In 1992, Connolly produced the Underground Lovers album, Leaves Me Blind, and subsequently received Rolling Stone magazine's Best Australian Record award. The following year he engineered You Am I's fourth EP Coprolalia and their debut album Sound As Ever, alongside Lee Ranaldo of Sonic Youth. This album went on to win the 1993 ARIA for Best Alternative Release.

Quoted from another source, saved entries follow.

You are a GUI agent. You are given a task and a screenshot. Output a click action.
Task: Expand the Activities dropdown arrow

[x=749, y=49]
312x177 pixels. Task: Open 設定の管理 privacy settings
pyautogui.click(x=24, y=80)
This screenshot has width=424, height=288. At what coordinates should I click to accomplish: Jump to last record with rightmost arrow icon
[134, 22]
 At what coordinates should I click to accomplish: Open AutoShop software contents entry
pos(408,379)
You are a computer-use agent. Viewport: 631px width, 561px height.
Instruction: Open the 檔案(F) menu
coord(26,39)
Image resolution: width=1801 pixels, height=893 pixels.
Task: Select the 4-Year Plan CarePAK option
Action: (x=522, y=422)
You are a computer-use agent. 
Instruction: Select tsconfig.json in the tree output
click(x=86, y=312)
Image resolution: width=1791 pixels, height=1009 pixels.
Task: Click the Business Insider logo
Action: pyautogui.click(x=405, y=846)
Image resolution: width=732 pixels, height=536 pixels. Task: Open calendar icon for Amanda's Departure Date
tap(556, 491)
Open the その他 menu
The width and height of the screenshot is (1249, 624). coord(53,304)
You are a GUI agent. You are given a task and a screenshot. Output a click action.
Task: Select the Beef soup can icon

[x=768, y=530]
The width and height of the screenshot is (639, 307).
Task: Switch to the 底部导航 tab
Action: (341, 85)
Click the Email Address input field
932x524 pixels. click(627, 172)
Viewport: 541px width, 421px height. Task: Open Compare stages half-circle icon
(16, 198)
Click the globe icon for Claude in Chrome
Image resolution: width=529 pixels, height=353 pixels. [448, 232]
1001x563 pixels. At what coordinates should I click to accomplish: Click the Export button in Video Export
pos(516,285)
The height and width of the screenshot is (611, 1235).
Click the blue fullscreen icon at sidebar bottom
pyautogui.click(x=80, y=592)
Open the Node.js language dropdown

He has received numerous ARIA nominations and awards for his work, including Producer of the Year for his work on Josh Pyke's Memories and Dust in 2007, and Engineer of the Year for his work on Paul Dempsey's "Fast Friends" in 2010.

- 1996 – ARIA Engineer of the Year for You Am I, Hourly Daily
- 2007 – ARIA Engineer of the Year for Josh Pyke, Memories and Dust
- 2007 – ARIA Award for Producer of the Year for Josh Pyke, Memories and Dust
- 2010 – ARIA Engineer of the Year for Paul Dempsey, "Fast Friends"

Nominations

- 2006 – ARIA Producer of the Year for Youth Group, Casino Twilight Dogs
- 2006 – ARIA Engineer of the Year for The Vines, Vision Valley
- 2009 – ARIA Producer of the Year for Paul Dempsey, "Everything is True"
- 2023 – ARIA Engineer of the Year for The Teskey Brothers, "The Winding Way"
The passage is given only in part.